— Begin EXCERPT PROVIDED —

Tag Archives: john goodman

Quickie: The Monuments Men

monuments-men-posterWith the Nazis stealing all the paintings and sculptures they can lay their hands on, Frank Stokes (George Clooney) enlists a crack team to help the Allies reclaim the stolen art.

Trying to find new and interesting stories to tell about World War II may seem like a bit of a stretch, but with The Monuments Men, George Clooney has done just that. So just how he’s managed to turn it into such a mediocre film is somewhat of a mystery.

Clooney has assembled quite the cast, including Matt Damon, Bill Murray, John Goodman and Jean Dujardin, but many of them feel underutilised and underdeveloped. We’re led to believe they have some kind of history together but this is never explored, and as such we never really care about what happens to them.

— End EXCERPT PROVIDED —
— Begin RECORDS SHOWN —

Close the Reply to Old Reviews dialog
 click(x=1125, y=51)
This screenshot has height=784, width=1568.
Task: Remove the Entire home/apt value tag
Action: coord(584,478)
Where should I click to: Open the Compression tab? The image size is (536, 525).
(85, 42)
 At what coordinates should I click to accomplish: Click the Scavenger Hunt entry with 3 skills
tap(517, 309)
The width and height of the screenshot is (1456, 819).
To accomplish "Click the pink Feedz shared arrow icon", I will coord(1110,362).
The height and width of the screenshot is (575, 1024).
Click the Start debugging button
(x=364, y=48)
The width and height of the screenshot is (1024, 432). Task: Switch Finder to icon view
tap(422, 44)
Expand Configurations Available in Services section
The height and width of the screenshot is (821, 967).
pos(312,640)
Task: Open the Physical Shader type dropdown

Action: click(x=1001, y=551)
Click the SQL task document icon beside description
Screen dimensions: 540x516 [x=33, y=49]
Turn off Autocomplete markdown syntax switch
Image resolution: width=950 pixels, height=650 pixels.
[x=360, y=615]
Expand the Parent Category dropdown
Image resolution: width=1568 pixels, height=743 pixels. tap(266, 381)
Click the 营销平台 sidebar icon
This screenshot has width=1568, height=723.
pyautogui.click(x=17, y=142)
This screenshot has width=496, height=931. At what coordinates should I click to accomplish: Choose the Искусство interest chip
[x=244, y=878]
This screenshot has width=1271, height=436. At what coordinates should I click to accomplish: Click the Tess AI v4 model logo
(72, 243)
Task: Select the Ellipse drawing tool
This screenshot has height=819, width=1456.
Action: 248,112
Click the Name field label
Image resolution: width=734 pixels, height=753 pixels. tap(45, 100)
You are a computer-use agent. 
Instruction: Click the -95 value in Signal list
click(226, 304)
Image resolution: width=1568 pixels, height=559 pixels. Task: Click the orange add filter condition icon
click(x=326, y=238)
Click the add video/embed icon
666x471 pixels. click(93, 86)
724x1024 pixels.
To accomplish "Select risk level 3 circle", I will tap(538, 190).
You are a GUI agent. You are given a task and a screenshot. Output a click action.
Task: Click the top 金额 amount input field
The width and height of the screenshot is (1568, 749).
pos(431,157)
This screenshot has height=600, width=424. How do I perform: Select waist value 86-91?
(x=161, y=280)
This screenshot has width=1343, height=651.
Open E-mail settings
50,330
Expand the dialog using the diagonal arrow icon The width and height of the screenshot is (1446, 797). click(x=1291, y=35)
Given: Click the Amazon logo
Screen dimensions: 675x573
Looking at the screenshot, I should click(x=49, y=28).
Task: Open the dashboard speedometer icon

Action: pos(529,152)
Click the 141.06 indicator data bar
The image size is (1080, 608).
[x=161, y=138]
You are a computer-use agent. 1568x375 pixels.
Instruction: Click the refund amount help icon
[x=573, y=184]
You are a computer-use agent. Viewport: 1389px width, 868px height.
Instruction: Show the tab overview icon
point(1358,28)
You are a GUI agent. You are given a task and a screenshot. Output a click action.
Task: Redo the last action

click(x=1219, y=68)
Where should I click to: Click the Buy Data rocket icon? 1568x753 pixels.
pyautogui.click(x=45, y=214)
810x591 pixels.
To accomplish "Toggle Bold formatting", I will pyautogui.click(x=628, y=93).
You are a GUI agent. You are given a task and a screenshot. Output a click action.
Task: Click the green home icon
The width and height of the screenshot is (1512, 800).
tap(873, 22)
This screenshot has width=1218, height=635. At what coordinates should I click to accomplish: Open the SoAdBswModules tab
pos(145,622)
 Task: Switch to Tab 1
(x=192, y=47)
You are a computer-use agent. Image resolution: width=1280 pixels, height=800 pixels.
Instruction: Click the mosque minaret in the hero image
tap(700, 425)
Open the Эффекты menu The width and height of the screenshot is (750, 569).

— End RECORDS SHOWN —

**THE REQUEST**.
Copy the passage of The Monuments Men review above verbatim, between "Tag Archives: john" and "happens to them.", inclusive.

**WRITTEN REPLY**.
Tag Archives: john goodman

Quickie: The Monuments Men

monuments-men-posterWith the Nazis stealing all the paintings and sculptures they can lay their hands on, Frank Stokes (George Clooney) enlists a crack team to help the Allies reclaim the stolen art.

Trying to find new and interesting stories to tell about World War II may seem like a bit of a stretch, but with The Monuments Men, George Clooney has done just that. So just how he’s managed to turn it into such a mediocre film is somewhat of a mystery.

Clooney has assembled quite the cast, including Matt Damon, Bill Murray, John Goodman and Jean Dujardin, but many of them feel underutilised and underdeveloped. We’re led to believe they have some kind of history together but this is never explored, and as such we never really care about what happens to them.